In his inaugural address, Lincoln appealed to the disgruntled Southern states: “We are not enemies, but friends. We must not be enemies. Though passion may have strained, it must not break, our bonds of affection. The mystic chords of memory, stretching from every battlefield and patriot grave to every living heart and hearthstone all over this broad land, will yet swell the chorus of the Union when again touched, as surely they will be, by the better angels of our nature.”

Today is the birthday of the “March King,” John Philip Sousa, born in Washington, D.C., in 1854. He began studying music when he was six. And over the course of his life, he studied voice, violin, flute, piano, trombone, cornet, baritone, and alto horn, as well as composition. When he was 13, he tried to run away from home and join a circus band, prompting his father to enlist him in the United States Marine Band as an apprentice musician. He published his first composition in 1872, at the age of 18, and was conducting a Broadway orchestra — for Gilbert and Sullivan’s H.M.S. Pinafore — by the time he was 21. He went back to the Marine Band in 1880, this time as its leader, a position he held for 12 years. During his tenure, he composed “Semper Fidelis,” which became the official march of the United States Marine Corps.

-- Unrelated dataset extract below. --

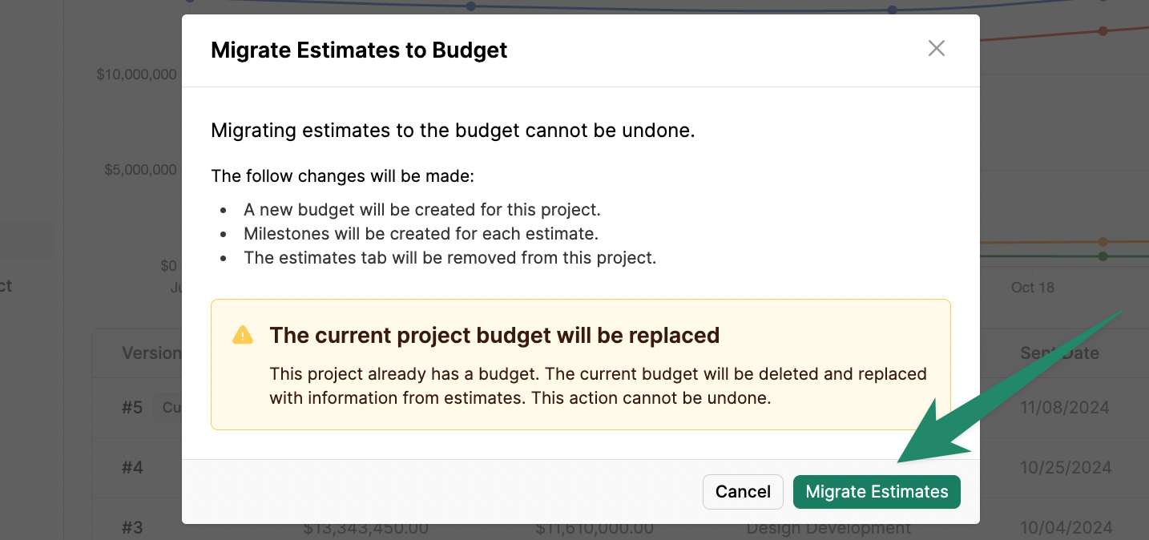1149x540 pixels.
Task: Click the budget replaced warning heading
Action: tap(494, 335)
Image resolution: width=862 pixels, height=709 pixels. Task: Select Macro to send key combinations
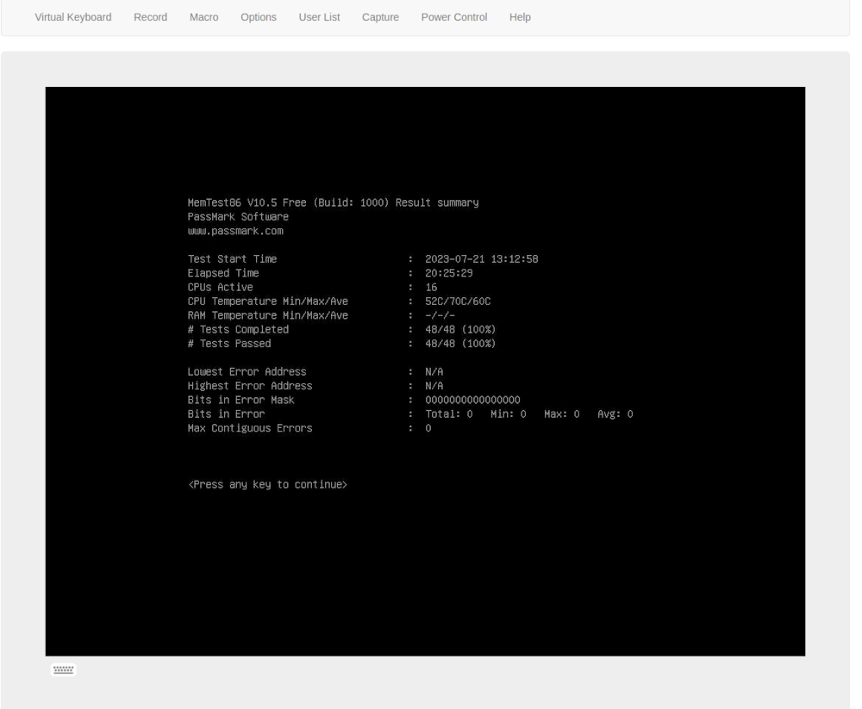pyautogui.click(x=203, y=16)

After he retired from the Marines, he formed his own concert band; they were the first American band to go on a world tour, and they even had their own baseball team. He was a strict perfectionist: everything they played was note perfect and was accorded the same respect, whether it was a classical piece or a pop tune. During World War I, he enlisted in the U.S. Naval Reserve and led their band; by this time, he was a wealthy man, so he donated his naval salary to the Sailors’ and Marines’ Relief Fund.

He composed many kinds of music, including suites, fantasies, humoresques, and dances; he even composed several university fight songs, operettas, and other vocal pieces. But he is remembered for his marches. On Christmas Day, 1896, he composed one of his best beloved marches, “The Stars and Stripes Forever.” It was named the official march of the United States by an act of Congress. In addition to his skills as a composer and conductor, he was also a fine marksman, and is enshrined in the Trapshooting Hall of Fame. His Hall of Fame biography includes the following quote: “Let me say that just about the sweetest music to me is when I call, ‘pull,’ the old gun barks, and the referee in perfect key announces, ‘dead.’” He wrote several articles about trapshooting; he also wrote a full-length autobiography and three novels.

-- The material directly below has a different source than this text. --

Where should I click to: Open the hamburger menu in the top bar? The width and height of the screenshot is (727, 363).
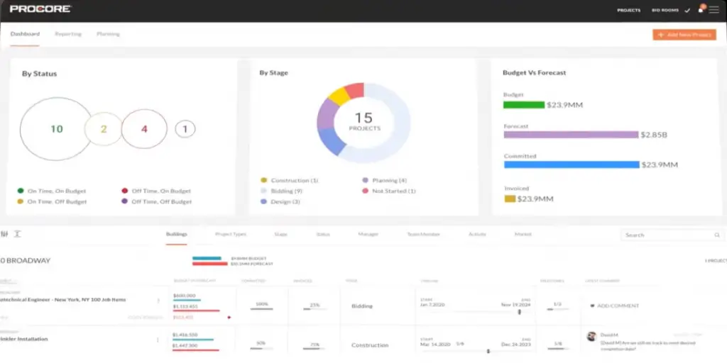click(714, 10)
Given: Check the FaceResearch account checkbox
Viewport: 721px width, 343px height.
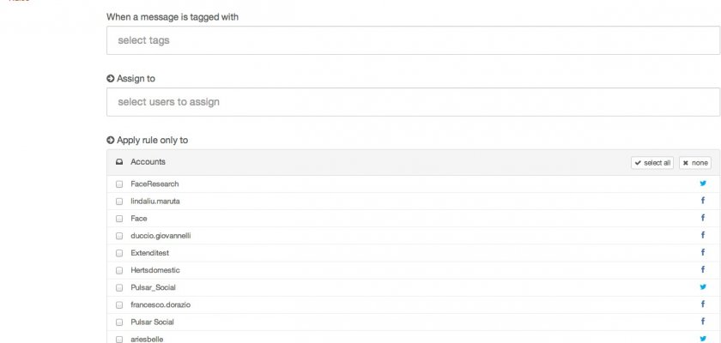Looking at the screenshot, I should click(119, 184).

He was not a fan of the new recording industry and all its technology, and spoke adamantly against it at a Congressional hearing in 1906: “When I was a boy [...] in front of every house in the summer evenings, you would find young people together singing the songs of the day or old songs. Today you hear these infernal machines going night and day. We will not have a vocal cord left. The vocal cord will be eliminated by a process of evolution, as was the tail of man when he came from the ape.”

He was a hard worker, devoutly religious, and known far and wide for his personal integrity. He often said, “When you hear of Sousa retiring, you will hear of Sousa dead!” and his words were prophetic: he died suddenly of a heart attack following a rehearsal in 1932.

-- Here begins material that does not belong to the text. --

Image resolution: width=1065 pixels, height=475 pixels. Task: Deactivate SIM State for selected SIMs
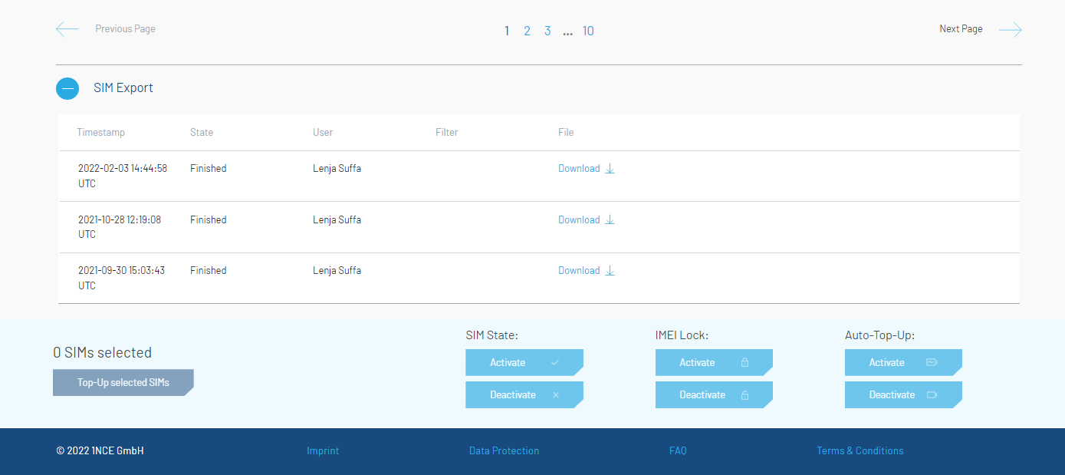tap(524, 395)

It’s the birthday of the founder of The New Yorker magazine, Harold Ross, born in Aspen, Colorado, in 1892. He was a reporter from the time he was 14. Ross became the editor of The Stars and Stripes, the American forces’ newspaper in France in 1918. In 1925, after several false starts, he launched The New Yorker. Ross was proud of the fact that The New Yorker achieved a paid circulation of 400,000 without actively soliciting subscriptions. He attracted a galaxy of talent to write for him: James Thurber, Ring Lardner, Clifton Fadiman, A.J. Liebling, and Charles Addams as cartoonist. He told E.B. White, “This isn’t a magazine — it’s a Movement!” Ross stayed at the helm of The New Yorker until just before he died at age 56. His motto as an editor: “Editing is the same thing as quarreling with writers. Same thing exactly.”